Addressing significant challenges for animal detection in camera trap images: a novel deep learning-based approach.
Journal:
Scientific reports
PMID:
40346172
Abstract
Wildlife biologists increasingly use camera traps for monitoring animal populations. However, manually sifting through the collected images is expensive and time-consuming. Current deep learning studies for camera trap images do not adequately tackle real-world challenges such as imbalances between animal and empty images, distinguishing similar species, and the impact of backgrounds on species identification, limiting the models' applicability in new locations. Here, we present a novel two-stage deep learning framework. First, we train a global deep-learning model using all animal species in the dataset. Then, an agglomerative clustering algorithm groups animals based on their appearance. Subsequently, we train a specialized deep-learning expert model for each animal group to detect similar features.

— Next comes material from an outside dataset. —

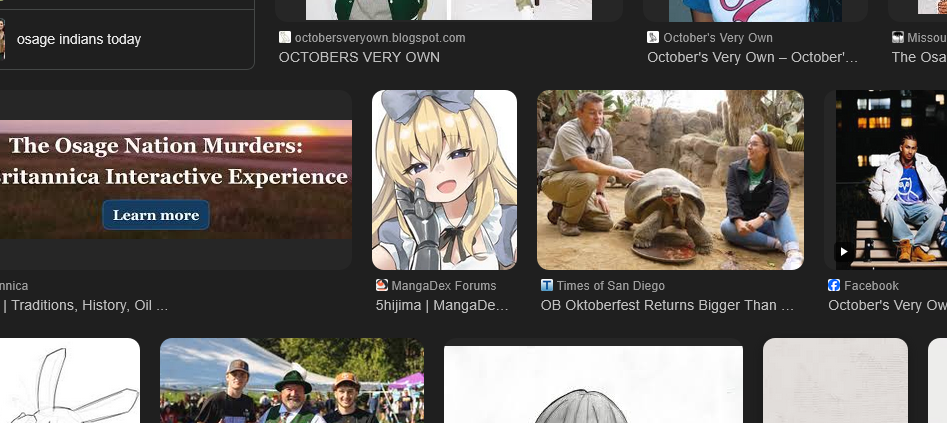Screen dimensions: 947x423
Task: Open the Osage Nation Murders banner image
Action: [x=175, y=180]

This approach leverages Transfer Learning from the MegaDetectorV5 (YOLOv5 version) model, already pre-trained on various animal species and ecosystems. Our two-stage deep learning pipeline uses the global model to redirect images to the appropriate expert models for final classification. We validated this strategy using 1.3 million images from 91 camera traps encompassing 24 mammal species and used 120,000 images for testing, achieving an F1-Score of 96.2% using expert models for final classification. This method surpasses existing deep learning models, demonstrating improved precision and effectiveness in automated wildlife detection.